Pakistan is set to return to double digit interest rates after nine months, as the Monetary Policy Committee (MPC) of State Bank of Pakistan (SBP) is likely to increase policy rate by 125-150bps on Tuesday (today).
The policy setting is likely to weigh upon build-up in trade deficit (November 2021 at $5.0bn) along with surprise in inflation during the previous month, according to the AKD Securities.
Moreover, potential disbursement of direct subsidy under Ehsaas Programme and its implication on money supply is another factor warranting consideration in our view.

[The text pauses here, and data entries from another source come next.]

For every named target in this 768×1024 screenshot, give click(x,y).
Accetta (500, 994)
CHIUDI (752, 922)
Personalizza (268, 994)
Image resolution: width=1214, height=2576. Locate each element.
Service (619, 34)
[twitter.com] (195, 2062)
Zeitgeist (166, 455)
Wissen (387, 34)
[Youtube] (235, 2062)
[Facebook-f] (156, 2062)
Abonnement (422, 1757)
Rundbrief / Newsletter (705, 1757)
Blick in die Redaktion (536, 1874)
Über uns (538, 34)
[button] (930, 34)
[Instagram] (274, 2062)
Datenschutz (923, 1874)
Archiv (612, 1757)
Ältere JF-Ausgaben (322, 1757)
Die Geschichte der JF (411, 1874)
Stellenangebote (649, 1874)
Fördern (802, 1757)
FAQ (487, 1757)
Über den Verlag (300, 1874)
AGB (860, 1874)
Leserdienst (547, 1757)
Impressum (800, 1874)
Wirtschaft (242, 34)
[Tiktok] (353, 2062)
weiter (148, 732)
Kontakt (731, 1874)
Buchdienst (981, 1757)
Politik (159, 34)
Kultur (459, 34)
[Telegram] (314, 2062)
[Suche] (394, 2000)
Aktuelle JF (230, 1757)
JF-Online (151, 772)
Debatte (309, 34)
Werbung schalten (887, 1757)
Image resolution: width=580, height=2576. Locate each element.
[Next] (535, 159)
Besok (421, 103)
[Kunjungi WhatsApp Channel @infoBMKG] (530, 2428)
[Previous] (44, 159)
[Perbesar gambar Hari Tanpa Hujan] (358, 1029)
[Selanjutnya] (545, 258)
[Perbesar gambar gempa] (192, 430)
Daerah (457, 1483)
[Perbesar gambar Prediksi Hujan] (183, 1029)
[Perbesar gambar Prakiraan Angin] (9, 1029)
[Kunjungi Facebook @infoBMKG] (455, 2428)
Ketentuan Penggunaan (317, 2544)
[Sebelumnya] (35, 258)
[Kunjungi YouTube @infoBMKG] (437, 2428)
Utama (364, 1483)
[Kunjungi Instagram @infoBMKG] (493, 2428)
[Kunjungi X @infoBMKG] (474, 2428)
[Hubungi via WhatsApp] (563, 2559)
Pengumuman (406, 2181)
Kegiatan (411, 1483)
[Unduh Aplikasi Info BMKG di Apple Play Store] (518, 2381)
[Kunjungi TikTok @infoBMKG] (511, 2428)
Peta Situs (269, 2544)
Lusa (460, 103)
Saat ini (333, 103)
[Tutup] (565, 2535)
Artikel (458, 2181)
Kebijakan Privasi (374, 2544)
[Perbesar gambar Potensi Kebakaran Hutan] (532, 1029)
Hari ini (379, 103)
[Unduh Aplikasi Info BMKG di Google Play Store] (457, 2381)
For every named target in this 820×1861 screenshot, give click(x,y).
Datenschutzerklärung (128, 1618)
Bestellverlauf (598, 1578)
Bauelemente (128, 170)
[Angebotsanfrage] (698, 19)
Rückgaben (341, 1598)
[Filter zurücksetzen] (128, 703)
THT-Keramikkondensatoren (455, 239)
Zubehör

Initial prints relating to latest trade numbers suggest contributors to persist at least in the near term amid delays in immediate fiscal adjustments and lagged nature of impact of recent downtick in commodities on import bill.
The same is also reflected in the FX market where PKR/USD touched historic lows at 177.89 despite materialisation of US $3 billion in deposits from Saudi Arabia.
According to the AKD Securities, inflation is likely to remain in double digits in the remainder of this fiscal year (average 12.3 percent YoY) after venturing into double digits in November 2021 (11.53% YoY) as a consequence of the large second round impact of sudden spike in end consumer petroleum prices.
“In the near term, we expect currency devaluations impact — likely translating into prices with a lag of 4Ms — to become more pronounced and compounded by gradual increase in petroleum levy (first round impact possibly diluted due to ease-off in global oil prices).
We have incorporated an increase in petroleum levy of PkR4/litre per month as per government guidance into our estimates while sales tax is assumed to remain at current levels.”
Authorities are likely to present a sales tax amendment bill in the National Assembly this month where taking cue from initial prints on potential adjustments, inflationary impact is likely to be limited to 40bps on YoY basis (exc. sales tax impact on petroleum prices).
According to the AKD Securities, the market is likely to remain range-bound in the coming months until the transmission of fiscal and monetary adjustments begin to reflect in underlying numbers.
The threat of new COVID-variant, “Omicron” and coldest winter in EU increasing COVID case load in the region has put downward pressure on global commodities, possibly shortening the timeline for complete transmission of macro adjustment into economic metrics.
“With developments on the macro front remaining fluid, we advocate investors taking a longer term horizon in mainboards, preferring value over growth, while limiting tactical adjustments.
We continue to like banks (on higher interest rates), cements (on declining coal prices improving earnings outlook while cut in PSDP is unlikely to have material implication demand outlook), and power and selected OMCs (PSO) on circular debt payments,” said the research.